The Obama administration is seeking ways to curb tax-dodging by U.S. businesses that reincorporate overseas, a U.S. Treasury official told Reuters on Wednesday, highlighting growing concern about deals known as “inversions.”

“Cracking down on companies that reincorporate overseas to reduce their U.S. taxes is a priority for the administration,” the official said in an email responding to questions about a pending administration proposal and recent events.

U.S. drugmaker Pfizer Inc. said on Monday it has made takeover bids for UK rival AstraZeneca Plc in a possible deal to merge the two into a UK holding company with a UK tax domicile. Like many other inversion structures, Pfizer’s operational headquarters would remain in the United States.

About 50 U.S. companies have done similar transactions in the past 30 years, relocating their tax residences to lower-tax countries via mergers or other restructuring arrangements, but making few changes to their core U.S. business operations.
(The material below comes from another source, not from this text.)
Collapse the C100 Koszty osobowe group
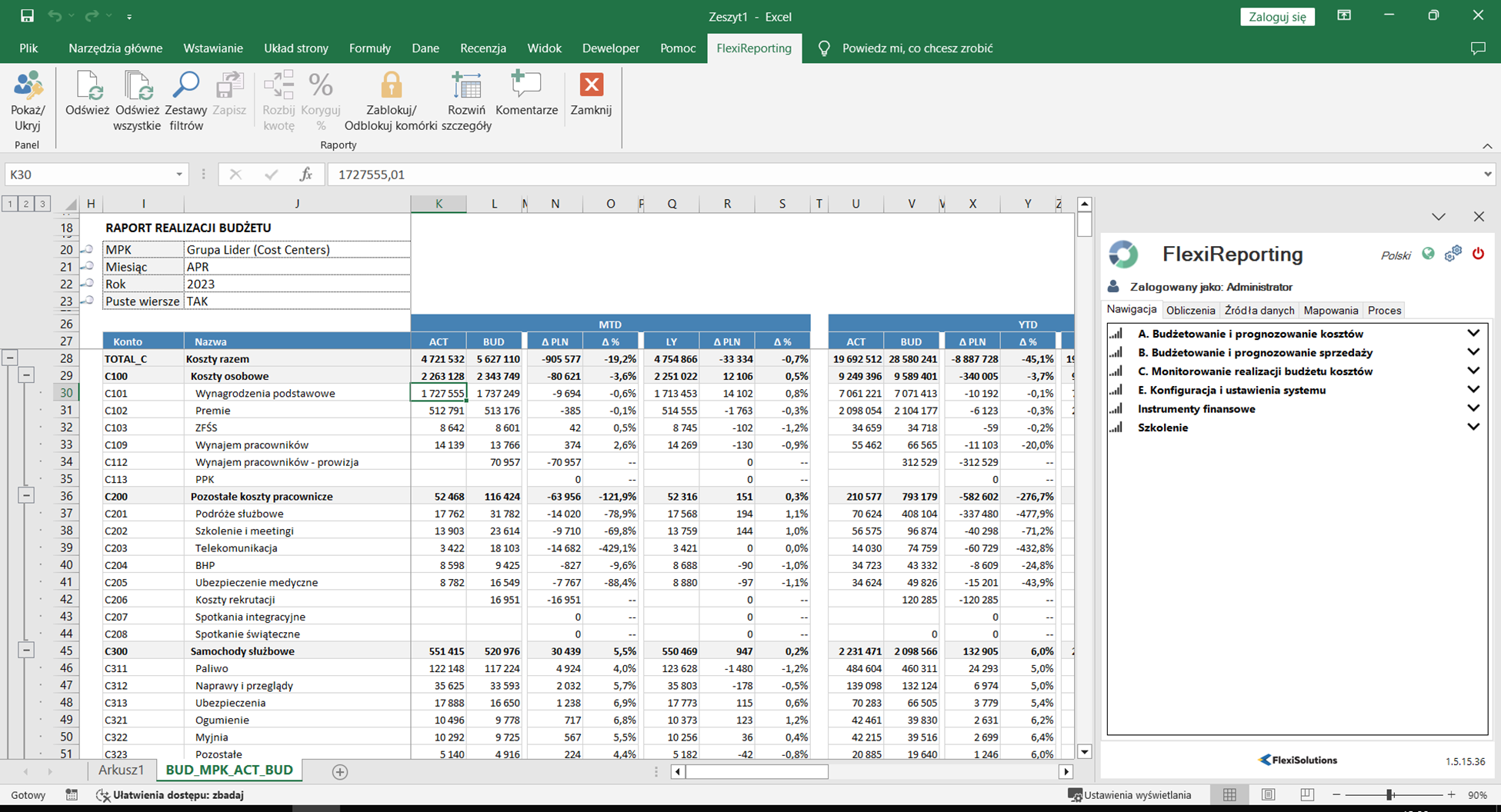The height and width of the screenshot is (812, 1501). point(26,375)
About half of these transactions have occurred since 2008.

President Barack Obama’s 2015 budget, introduced in early March, includes a proposal to crack down on inversions by making them more difficult to do with higher minimum levels of foreign ownership required.
With the U.S. Congress deadlocked over tax-and-spending policy, the chances of an inversion crackdown becoming law soon were slim, said analysts, though it could not be ruled out.

“The most effective way to reduce inversion incentives is through fundamental tax reform, which we don’t see Congress taking up until 2015 at the earliest,” said Terry Haines, head of political analysis at private macro research firm ISI Group.

Another vehicle for tightening the inversion rules as Obama proposes could be measures moving through Congress to renew dozens of unrelated temporary tax laws known as “extenders,” though analysts said this was only a remote possibility.

“While some might try and attach this proposal to a tax extenders bill, it could complicate an already delicate situation,” said policy analyst Brian Gardner at investment firm Keefe, Bruyette & Woods. “The tax committee chairmen probably want to keep the extenders bill as clean as possible.”

The potential Pfizer-AstraZeneca tie-up is not the only big inversion deal in the works. Omnicom Group Inc, the largest U.S. advertising company, is trying to merge with French rival Publicis Groupe SA into a Netherlands-based holding company with a UK tax domicile, though the deal has encountered delays.

“Inversion transactions illustrate the need for comprehensive business tax reform that would lower corporate tax rates and limit the ability of multinationals to shift income outside the U.S.,” the Treasury official said, noting that the administration knows such deals “are occurring and aren’t being caught by the current rules.”

The U.S. Internal Revenue Service on Friday issued a notice limiting shareholders’ tax-free treatment in inversions.
Greg Valliere, chief political strategist at Potomac Research Group, said: “I just don’t see this moving unless it’s part of comprehensive tax reform—and that’s going nowhere this year.”